With all due pomp and circumstance, I was surrounded by licking, chewing, hungry, head butting, attention-seeking calves, kind of like the throngs that envelop certain rock stars or the queen. Perhaps I should have practiced my royal cattle baroness wave, you know, palm towards my self in a slow motion “I’ve got the vapors” sort of fashion. I did not. Instead, when I swooped up a handful of sweet feed, three fought for access to my hand.
Until yesterday, they would not eat sweet feed. They preferred milk. What a difference a storm makes! They were now like our usual calves. Woohoo!

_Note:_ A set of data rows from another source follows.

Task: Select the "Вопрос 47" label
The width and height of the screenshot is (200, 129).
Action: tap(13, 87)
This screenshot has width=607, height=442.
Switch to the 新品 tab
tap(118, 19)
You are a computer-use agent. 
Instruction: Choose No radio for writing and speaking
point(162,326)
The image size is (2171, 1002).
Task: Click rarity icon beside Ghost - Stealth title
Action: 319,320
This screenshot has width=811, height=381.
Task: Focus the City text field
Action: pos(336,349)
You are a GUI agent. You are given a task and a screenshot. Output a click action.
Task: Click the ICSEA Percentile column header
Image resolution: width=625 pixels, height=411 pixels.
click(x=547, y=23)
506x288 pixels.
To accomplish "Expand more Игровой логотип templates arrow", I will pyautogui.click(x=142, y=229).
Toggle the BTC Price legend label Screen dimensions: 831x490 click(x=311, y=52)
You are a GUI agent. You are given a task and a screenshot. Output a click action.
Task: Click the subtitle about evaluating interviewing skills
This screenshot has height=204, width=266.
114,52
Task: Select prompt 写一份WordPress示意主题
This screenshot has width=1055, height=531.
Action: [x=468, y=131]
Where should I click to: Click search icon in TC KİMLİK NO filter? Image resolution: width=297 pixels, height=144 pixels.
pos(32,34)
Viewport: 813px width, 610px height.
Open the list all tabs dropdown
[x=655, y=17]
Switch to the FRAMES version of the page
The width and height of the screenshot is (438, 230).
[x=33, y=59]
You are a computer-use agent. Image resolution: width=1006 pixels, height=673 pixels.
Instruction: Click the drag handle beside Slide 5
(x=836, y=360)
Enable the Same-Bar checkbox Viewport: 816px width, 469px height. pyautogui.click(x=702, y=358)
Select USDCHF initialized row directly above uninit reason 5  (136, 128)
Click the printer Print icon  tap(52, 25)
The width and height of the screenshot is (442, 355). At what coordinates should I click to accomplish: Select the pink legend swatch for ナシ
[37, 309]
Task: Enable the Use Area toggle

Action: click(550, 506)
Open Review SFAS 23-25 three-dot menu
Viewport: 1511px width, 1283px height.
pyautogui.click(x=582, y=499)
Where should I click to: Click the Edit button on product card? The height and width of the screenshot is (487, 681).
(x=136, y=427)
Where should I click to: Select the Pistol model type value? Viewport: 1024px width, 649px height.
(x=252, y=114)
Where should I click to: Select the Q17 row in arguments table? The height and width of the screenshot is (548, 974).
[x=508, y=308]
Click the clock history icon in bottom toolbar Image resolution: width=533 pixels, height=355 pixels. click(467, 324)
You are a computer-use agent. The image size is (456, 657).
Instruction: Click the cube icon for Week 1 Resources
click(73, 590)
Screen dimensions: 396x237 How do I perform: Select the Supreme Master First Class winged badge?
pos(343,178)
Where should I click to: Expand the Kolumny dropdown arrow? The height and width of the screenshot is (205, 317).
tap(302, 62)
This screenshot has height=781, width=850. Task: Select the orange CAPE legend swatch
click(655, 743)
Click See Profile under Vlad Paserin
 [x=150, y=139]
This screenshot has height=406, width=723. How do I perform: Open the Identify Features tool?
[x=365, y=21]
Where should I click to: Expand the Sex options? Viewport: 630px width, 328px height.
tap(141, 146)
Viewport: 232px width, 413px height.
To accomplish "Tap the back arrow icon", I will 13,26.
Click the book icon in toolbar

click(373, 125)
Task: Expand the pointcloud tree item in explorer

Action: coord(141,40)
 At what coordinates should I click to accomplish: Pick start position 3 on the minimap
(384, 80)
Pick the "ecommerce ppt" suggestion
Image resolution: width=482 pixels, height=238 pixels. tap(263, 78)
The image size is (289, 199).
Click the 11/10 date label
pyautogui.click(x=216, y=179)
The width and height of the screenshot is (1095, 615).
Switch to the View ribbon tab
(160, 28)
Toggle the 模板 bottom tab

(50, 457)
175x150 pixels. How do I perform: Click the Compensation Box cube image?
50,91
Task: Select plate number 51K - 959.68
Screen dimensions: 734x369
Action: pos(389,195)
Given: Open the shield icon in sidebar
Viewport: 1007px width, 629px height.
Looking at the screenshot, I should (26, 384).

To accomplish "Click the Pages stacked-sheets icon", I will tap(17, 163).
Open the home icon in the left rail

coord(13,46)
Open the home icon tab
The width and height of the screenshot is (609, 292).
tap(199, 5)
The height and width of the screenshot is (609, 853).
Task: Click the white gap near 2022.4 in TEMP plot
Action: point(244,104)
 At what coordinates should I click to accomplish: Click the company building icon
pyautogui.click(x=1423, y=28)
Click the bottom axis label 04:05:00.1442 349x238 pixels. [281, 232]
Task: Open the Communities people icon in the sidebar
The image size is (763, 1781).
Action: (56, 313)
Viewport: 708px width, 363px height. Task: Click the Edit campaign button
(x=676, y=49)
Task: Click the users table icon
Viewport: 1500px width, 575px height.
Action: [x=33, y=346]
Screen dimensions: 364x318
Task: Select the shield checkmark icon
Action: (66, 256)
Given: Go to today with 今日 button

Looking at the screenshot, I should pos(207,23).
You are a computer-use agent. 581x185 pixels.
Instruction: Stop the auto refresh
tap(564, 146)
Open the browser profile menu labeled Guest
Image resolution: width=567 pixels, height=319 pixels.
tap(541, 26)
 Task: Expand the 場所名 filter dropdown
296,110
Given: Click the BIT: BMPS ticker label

I went to check on the older calves and tossed about half a flake of hay their direction. Six of them, including the Runner gang, began squabbling over it, taking huge mouthfuls, and even pulling it out of the mouths of slower chewing calves. A seventh calf stood watching me at the gate, stepped closer, smelled my hand and let me stroke his soft black fur. Then moved closer for more petting. It was Stormy.
“I know why there’s no sun up in the sky, Stormy’s weather.” I sang him an altered version of his song and enjoyed this unique opportunity. All the while I was thinking, thirty years ago, who would believe that I would be standing in cow muck singing Stormy Weather to a cow. At four in the morning. In Kentucky. In my night clothes. And feeling so perfectly content? Certainly not me.